Endoscopic image studies of the colon and rectum

Edgar Jaramillo

Edgar Jaramillo.

Av: Edgar Jaramillo1, Shoichi Saito2.
1Department of Gastroenterology, Ersta Hospital, Stockholm, Sweden.
2Department of Endoscopy, The Jikei University School of Medicine, Tokyo, Japan.
Corresponding author: edgar.jaramillo@erstadiakoni.se


Shoichi Saito

Shoichi Saito.

During colonoscopy, when confronted with a finding in the colon or rectum the endoscopist must rapidly make a presumptive diagnose in order to provide the best treatment to the patient. This requires a good knowledge of the colorectal pathology to accurately interpret the different types of lesions that may me encountered. High-resolution endoscopy aided by NBI and chromoscopy gives us a clear image making this interpretation easier. The final decision may be to give immediate endoscopic treatment or to refer the patient for advanced endoscopic therapy or surgery.

Here we are presenting some few cases, commonly observed during colonoscopy.

Pit pattern case 1

Case 1.

Case 1

a. A small hyperplastic polyp of the rectum with a typical dome-shaped and pale appearance.

b. No clear visible vessels are seen under NBI. No endoscopic treatment is required.

Pit pattern case 2

Case 2.

Case 2

a. In the descending colon a small polyp with a pale appearance is observed under white light.

b. NBI demonstrates an adenomatous pattern with linear-shaped openings of the crypts (IIIL pit pattern) as frequently seen in small adenomas. This lesion can easily be treated with a biopsy forceps.

Pit pattern case 3

Case 3.

Case 3

a. A small reddish area (arrow) is seen in the transverse colon.

b. Under NBI a well-delimited dark brown spot (suggesting increased angiogenesis) is observed.

c.
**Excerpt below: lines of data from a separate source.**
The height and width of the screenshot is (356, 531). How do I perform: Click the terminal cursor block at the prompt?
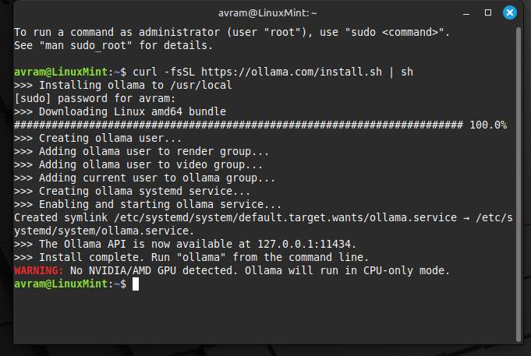(136, 284)
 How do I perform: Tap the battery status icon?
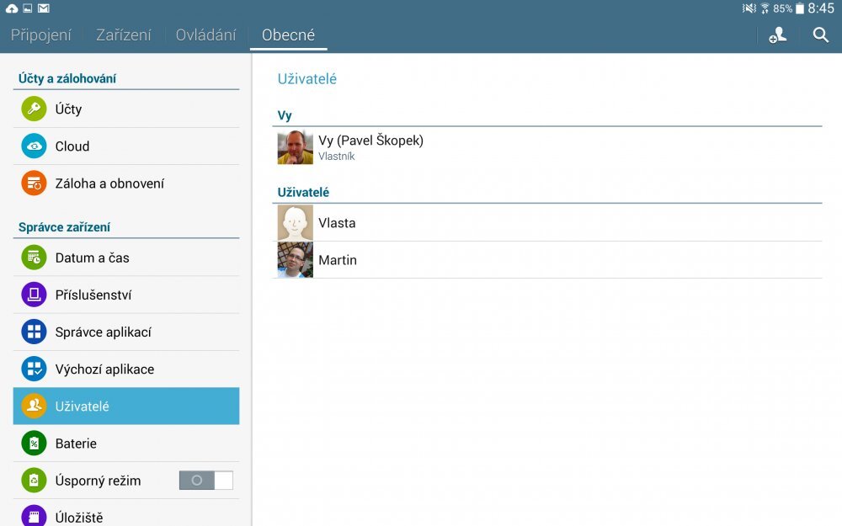[x=799, y=8]
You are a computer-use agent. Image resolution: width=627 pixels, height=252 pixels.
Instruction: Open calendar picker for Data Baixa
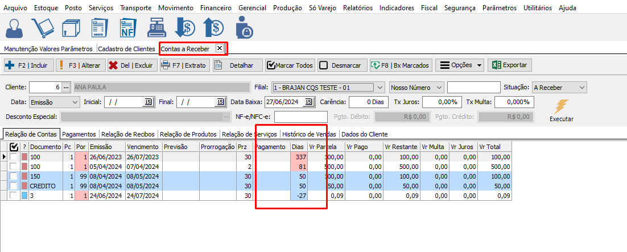click(308, 102)
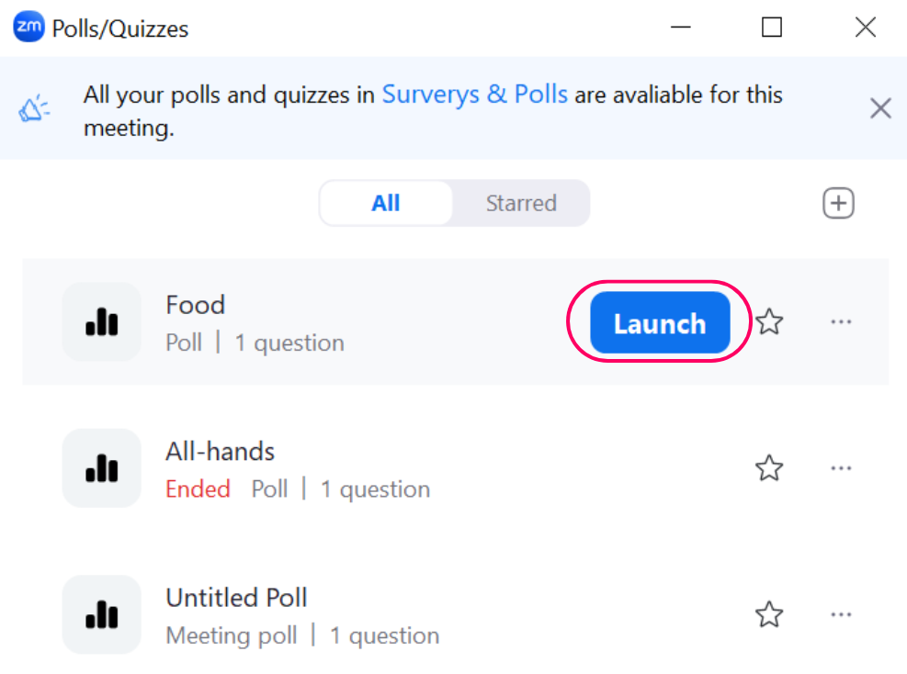Open the ellipsis menu for Food poll

(841, 321)
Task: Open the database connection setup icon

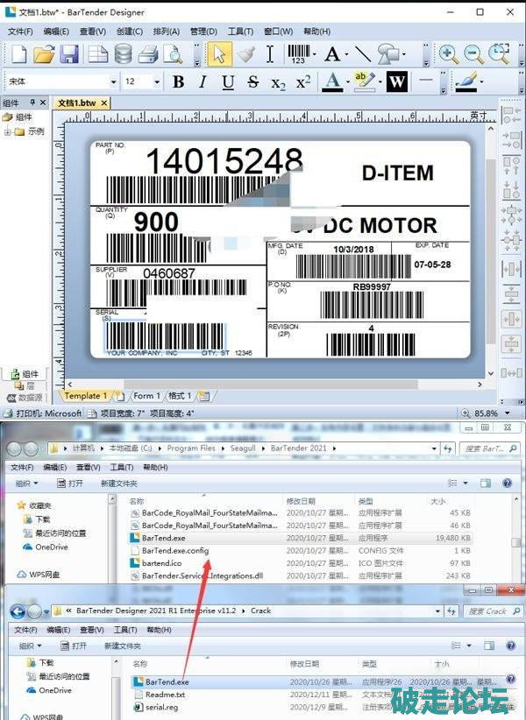Action: click(124, 54)
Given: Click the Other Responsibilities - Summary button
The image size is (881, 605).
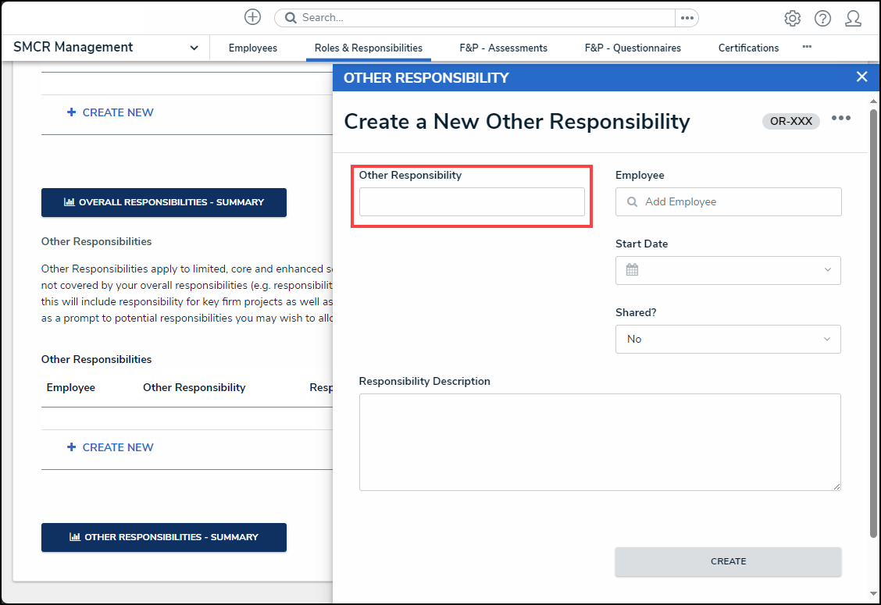Looking at the screenshot, I should pyautogui.click(x=164, y=537).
Chromoscopy reveals a depressed type (IIc) neoplastic lesion with scalloped and well demarcated borders.

d. An opened forceps is used to make obvious the small size of the lesion. This IIc lesion has a high risk of becoming invasive, but due to its small size it can easily be treated by several endoscopic methods including biopsy forceps, hot biopsy but preferably mucosectomy.

Pit pattern case 4

Case 4.

Case 4

a. A small elevated lesion is observed in the sigmoid colon near a diverticulum.

b-c. Close-up view under white light and NBI reveal concentric folds surrounding the lesion. No clear vascular pattern is seen under NBI. d. Chromoscopy displays a lesion with the same appearance as the surrounding normal mucosa depicting a normal aerae colonicae. An everted diverticulum is diagnosed.

Pit pattern case 5

Case 5.

Pit pattern case 5b

Case 5.


Case 5

This patient was referred to our unit at Ersta for further endoscopic treatment. At previous endoscopy a reddish area was observed in the transverse colon and multiple biopsies were taken revealing a tubular adenoma with low grade dysplasia.

a. Under white light a flat lesion (IIa) with scarring was detected.

b. NBI shows a regular vascular network with mild dilatation of capillaries indicating a non-invasive neoplastic pattern.

c-d. Under chromoscopy several scars within and outside the lesion are evident and a type IIIL pit pattern compatible with adenoma is observed.

e-f. Mucosectomy was attemped by injecting hypertonic saline in to the submucosal space but due to the scarring a proper lift was not achieved. Endoscopic treatment had to be postponed and the patient rescheduled. The lesion was finally resected by endoscopic submucosal dissection.

Pit pattern case 6

Case 6.

Case 6

a. A thickened fold is observed in the ascending colon.

b. NBI shows multiple dilated but regularly distributed crypt openings at the upper left and a darkened area with increased vascularity at the lower right (arrow).

c. Close-up view of the darkened area under NBI demonstrates an adenomatous pattern. A scar after previous biopsy is obvious. Dilated glands are seen below the scar (arrow). A sessile serrated polyp with adenomatous changes was diagnosed. Sessile serrated polyps with adenomatous changes can rapidly undergo malignant transformation and endoscopic treatment is therefore mandatory.